What about Tom - I ran in to Tom again on Sunday. As soon as I saw him, I giggled. He gave me his now patented sideways glance. This time I wasn't going to let him ignore me. I commented that we needed to stop meeting like this. His response was that he didn't even know me. What?! He's a sly one, Mr. Tom. I, again, reminded him of when and where we met. Then, Tom resuscitated himself, and listed off all the places we had seen each other in the last several weeks. Surprise! He even mentioned the dentist's office where he spoke to my dad at length. There was eye contact for a mere moment, however, I cannot be sure. I may have blinked my eyes and thought I saw his eyes. I promised that I wasn't stalking him. Did I hear a noise? A laugh, perhaps? Tom said that he would only worry about that if he sees me on the slopes in Connecticut in two weeks. Yep, ya never know.
The Snooze Button - Just who invented this nasty device? Every night as I'm setting my alarm, I plead with myself not to touch the snooze button in the morning. I must not be a very good listener, or have a problem understanding myself, because sure enough, I'm slapping that snooze button silly every blasted morning. At times, I try to trick myself - hard to do when it's yourself! - and set the alarm 10 minutes earlier knowing that I'm going to open a can of whoop ass on that darn snooze button the following morning. Hasn't worked yet. I have even resorted to placing my alarm clock in a not-so-strategic location in my bedroom so that I cannot reach over and wail on that button. I am actually forced to throw off the bed covers, get my lazy rear out of bed, and begrudgingly shuffle over to where I placed that offensive clock. That lasted one time.
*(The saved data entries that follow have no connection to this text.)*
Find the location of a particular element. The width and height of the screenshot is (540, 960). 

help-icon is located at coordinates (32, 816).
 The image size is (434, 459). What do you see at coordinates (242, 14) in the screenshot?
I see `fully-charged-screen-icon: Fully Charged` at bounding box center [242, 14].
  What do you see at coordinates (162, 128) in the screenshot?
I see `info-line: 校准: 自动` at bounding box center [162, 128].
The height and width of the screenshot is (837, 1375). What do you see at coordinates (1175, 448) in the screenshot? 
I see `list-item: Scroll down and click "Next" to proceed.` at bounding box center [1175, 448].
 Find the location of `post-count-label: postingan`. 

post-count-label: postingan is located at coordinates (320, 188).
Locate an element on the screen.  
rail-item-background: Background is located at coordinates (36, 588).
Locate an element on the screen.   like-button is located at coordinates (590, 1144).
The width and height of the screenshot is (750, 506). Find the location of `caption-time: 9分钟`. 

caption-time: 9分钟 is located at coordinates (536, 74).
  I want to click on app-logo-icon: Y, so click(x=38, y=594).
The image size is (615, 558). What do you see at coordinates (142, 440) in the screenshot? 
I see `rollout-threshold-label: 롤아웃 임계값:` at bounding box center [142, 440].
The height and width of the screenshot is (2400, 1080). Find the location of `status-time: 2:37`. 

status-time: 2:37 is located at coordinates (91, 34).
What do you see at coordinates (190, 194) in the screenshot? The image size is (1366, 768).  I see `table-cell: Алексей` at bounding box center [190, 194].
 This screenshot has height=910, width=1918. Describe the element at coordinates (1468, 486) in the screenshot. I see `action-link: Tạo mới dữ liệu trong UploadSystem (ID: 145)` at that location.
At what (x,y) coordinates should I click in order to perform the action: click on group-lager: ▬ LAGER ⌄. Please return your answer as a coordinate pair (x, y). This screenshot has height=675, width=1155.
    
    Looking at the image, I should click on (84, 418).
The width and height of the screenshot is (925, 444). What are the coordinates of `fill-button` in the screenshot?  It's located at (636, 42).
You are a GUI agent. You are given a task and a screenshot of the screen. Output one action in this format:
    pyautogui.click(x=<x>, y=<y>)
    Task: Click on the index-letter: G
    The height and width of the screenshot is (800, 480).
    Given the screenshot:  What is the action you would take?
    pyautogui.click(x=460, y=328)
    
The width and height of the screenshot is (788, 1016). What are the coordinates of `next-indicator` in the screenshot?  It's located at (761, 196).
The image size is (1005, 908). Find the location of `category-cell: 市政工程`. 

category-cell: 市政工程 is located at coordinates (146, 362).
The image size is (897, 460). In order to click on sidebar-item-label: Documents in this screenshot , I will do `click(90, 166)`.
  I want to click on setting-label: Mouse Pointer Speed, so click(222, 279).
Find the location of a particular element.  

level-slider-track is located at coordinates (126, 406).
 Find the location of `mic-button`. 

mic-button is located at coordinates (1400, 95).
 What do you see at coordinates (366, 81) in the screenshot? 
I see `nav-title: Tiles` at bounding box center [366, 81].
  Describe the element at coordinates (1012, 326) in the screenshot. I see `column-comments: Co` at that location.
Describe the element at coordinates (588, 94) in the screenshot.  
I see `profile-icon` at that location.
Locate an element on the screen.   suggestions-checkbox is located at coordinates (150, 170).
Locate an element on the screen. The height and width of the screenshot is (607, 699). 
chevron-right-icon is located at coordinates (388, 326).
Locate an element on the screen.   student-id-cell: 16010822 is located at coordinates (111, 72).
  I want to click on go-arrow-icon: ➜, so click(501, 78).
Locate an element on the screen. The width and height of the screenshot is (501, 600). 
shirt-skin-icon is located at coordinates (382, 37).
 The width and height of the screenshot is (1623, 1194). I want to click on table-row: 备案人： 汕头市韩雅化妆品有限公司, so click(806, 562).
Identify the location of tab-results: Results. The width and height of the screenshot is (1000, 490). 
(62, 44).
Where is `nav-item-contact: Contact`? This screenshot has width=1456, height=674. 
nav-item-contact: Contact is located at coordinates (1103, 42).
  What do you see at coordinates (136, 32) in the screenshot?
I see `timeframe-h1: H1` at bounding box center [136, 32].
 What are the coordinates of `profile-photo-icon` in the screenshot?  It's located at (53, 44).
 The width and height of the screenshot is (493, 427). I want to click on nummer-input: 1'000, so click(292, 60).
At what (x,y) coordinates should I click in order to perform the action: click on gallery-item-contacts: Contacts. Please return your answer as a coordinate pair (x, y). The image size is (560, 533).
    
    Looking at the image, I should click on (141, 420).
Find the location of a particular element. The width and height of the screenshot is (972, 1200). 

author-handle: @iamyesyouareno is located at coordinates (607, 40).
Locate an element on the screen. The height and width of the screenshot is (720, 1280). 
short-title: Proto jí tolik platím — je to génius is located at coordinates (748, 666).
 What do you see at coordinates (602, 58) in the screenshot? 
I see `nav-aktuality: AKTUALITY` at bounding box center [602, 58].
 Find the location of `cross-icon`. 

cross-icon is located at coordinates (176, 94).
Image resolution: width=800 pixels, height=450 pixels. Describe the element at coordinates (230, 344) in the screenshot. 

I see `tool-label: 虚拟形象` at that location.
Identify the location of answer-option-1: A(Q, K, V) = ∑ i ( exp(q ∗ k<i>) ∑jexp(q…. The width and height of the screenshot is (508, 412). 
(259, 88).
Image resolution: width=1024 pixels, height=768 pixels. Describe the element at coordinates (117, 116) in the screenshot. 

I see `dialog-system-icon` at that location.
I'm heading to Target today with my youngest son, and I am going to cruise through the alarm clock aisle looking for an alarm clock without a snooze button. It'll be hard, because I'm sure my unsuspecting hand will want to pound each and every one of those offensive buttons!
Email - How is it possible for email to suck up so much of my time? Usually, I have just one email I need to check on or I am waiting for an email. I think to myself that I have 10 minutes to perform this task. Two hours later, I am still sitting at the computer reading. watching, or forwarding email attachments that I receive from my friends. Wait a gosh darn minute! I'm suppose to be doing something ... now, what was it?! Email is a time sucker! One email begets another email. It's neverending. Sometimes, as I am trying to diligently work on a project, I'll get an IM. I have to respond. There goes another 15-30 minutes!Maybe, I should follow the FlyLady's advice (that was a New Year's resolution) and plant a timer next to me. This way, I can set the timer for 10 or 15 minutes, and stop emailing when the timer goes off. I'll let you know how it goes!